-------- Input records

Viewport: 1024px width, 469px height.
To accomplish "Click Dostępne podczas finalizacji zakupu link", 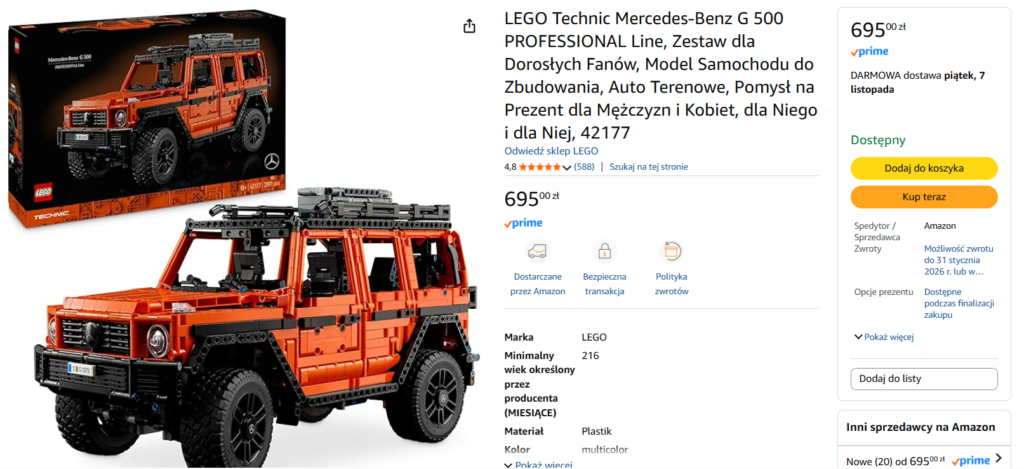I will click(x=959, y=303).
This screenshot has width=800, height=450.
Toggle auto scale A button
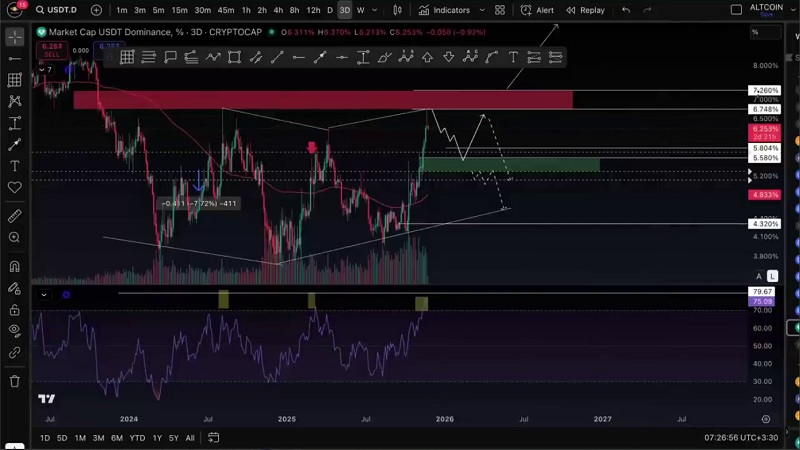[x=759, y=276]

----------------

* [Task brief]:
The lines you need are those with the word "height"; list them from the entries.

* [Result]:
Viewport: 1024px width, 469px height.
This screenshot has width=800, height=450.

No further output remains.